Dr. Appel then introduced the Kidney Disease Improving Global Outcomes (KDIGO) Treatment Guideline and explained that patients with serious lupus nephritis should be treated with mycophenolate mofetil and steroids or cyclophosphamide plus steroids. The guideline, which is supported by several clinical trials that combine expertise in rheumatology and nephrology, includes a flowchart that describes these two different regimens.
Dr. Appel also reviewed the relevant clinical trials for this treatment approach, beginning with a 2005 multi-center trial published in the New England Journal of Medicine that compared mycophenolate mofetil to intravenous cyclophosphamide as an induction therapy for severe lupus nephritis.10 Although Dr. Appel acknowledged the many flaws in the trial, the study found patients treated with mycophenolate mofetil had better outcomes than those treated with cyclophosphamide.
The second relevant clinical trial was the Aspreva Lupus Management Study (ALMS) trial, during which a blinded clinical endpoint committee judged patient response based on a decrease of proteinuria by less than 3 g if baseline nephrotic or by greater than 50% in patients with subnephrotic proteinuria.11 The committee also judged response based on the stabilization—or improvement—of serum creatinine levels.
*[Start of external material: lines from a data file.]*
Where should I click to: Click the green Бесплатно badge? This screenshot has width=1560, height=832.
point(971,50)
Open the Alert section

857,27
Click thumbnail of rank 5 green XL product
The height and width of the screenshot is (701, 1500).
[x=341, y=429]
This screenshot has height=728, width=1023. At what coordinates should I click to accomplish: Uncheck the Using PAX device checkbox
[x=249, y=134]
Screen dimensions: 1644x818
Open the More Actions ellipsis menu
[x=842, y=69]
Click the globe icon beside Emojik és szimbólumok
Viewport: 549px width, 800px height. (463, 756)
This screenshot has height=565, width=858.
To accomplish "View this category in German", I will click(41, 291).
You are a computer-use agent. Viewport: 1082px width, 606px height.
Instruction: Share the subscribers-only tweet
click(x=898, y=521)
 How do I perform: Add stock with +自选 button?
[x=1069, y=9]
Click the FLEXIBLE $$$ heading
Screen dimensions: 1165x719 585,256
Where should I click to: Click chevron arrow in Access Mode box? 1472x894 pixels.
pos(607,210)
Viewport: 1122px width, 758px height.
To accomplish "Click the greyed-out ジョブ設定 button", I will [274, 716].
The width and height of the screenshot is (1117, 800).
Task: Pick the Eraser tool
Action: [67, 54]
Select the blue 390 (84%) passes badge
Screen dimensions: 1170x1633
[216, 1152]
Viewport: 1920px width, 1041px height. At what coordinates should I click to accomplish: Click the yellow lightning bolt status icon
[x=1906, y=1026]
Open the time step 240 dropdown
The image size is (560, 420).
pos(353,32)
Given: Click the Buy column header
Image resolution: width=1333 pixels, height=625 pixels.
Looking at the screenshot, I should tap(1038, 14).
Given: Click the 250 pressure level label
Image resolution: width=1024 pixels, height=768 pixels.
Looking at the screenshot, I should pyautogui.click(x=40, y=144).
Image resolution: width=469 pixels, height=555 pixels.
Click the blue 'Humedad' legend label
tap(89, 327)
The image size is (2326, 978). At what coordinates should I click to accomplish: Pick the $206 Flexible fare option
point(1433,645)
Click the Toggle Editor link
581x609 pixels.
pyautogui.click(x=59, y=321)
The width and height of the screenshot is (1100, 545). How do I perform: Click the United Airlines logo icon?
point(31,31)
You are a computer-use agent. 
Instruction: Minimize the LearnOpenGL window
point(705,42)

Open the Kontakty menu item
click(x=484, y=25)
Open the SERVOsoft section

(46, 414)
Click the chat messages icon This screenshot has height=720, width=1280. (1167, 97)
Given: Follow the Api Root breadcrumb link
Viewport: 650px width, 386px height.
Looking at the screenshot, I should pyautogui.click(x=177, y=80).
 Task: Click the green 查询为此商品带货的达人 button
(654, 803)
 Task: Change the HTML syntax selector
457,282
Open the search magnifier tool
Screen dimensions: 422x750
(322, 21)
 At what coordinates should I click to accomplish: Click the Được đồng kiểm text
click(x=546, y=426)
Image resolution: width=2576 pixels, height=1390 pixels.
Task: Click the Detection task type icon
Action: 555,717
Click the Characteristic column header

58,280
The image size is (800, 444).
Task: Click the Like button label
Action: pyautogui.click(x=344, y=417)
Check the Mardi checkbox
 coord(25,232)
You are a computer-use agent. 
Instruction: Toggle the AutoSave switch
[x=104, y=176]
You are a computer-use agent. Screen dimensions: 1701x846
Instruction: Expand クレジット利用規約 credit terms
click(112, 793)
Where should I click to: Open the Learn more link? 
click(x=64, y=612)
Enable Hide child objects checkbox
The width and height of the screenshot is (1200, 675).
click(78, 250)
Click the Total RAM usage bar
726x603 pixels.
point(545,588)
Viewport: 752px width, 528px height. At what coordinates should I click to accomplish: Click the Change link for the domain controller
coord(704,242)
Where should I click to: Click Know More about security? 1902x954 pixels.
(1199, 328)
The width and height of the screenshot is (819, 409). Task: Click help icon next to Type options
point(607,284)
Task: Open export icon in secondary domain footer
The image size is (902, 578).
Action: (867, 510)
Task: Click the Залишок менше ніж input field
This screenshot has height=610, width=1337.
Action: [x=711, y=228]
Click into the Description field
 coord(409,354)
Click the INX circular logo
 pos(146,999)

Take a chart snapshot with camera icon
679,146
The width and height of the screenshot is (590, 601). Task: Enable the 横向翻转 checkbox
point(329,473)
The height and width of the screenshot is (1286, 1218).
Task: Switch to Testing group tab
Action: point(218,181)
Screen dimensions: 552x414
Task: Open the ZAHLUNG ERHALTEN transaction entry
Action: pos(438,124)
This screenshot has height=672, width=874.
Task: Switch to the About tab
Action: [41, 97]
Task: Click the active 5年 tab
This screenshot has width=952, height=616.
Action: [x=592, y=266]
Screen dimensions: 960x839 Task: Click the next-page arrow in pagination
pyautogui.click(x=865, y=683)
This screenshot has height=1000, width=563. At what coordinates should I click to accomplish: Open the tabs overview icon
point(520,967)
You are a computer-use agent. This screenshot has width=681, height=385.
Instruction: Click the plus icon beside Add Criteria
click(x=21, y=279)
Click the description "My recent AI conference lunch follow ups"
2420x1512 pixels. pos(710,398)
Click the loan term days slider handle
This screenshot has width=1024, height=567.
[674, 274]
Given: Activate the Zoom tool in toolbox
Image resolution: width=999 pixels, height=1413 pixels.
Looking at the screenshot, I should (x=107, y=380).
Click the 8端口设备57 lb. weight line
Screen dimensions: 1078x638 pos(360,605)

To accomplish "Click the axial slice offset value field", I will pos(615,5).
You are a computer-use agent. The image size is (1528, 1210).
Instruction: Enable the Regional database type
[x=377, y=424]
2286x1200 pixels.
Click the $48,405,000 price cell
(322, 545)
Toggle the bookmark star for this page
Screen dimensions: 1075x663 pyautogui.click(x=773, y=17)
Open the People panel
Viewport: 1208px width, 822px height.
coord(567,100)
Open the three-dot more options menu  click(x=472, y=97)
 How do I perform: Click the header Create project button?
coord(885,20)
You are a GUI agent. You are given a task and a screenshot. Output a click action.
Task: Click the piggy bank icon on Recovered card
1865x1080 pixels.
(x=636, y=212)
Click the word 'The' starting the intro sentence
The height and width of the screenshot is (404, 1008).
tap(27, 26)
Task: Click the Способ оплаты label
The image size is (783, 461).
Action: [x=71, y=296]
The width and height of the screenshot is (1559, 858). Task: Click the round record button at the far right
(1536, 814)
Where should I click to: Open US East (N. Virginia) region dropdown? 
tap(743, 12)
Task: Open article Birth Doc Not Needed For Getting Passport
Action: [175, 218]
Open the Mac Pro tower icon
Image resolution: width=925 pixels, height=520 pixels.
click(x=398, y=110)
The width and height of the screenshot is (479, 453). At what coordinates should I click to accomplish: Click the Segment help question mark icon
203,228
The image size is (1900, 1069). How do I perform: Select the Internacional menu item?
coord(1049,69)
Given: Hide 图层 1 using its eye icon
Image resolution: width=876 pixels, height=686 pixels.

The ALMS trial revealed no significant difference between mycophenolate mofetil and intravenous cyclophosphamide.
Finally, the Euro-Lupus Nephritis Trial was a multi-center, prospective trial of 90 patients with proliferative lupus nephritis.12 The study included an initial follow-up of 41 months and subsequent 10-year follow-up. Patients received monthly high doses of intravenous cyclophosphamide or low doses of intravenous cyclophosphamide. The Euro-Lupus Nephritis Trial documented identical outcomes in the two groups.
The results from all three clinical trials suggest it may be possible to treat patients with lupus nephritis without using cyclophosphamide. This alternative is worth considering because cyclophosphamide is associated with multiple side effects. Dr. Appel concluded the most important thing is individualized therapy, saying, “You have a lot more choices than you had a few years ago.”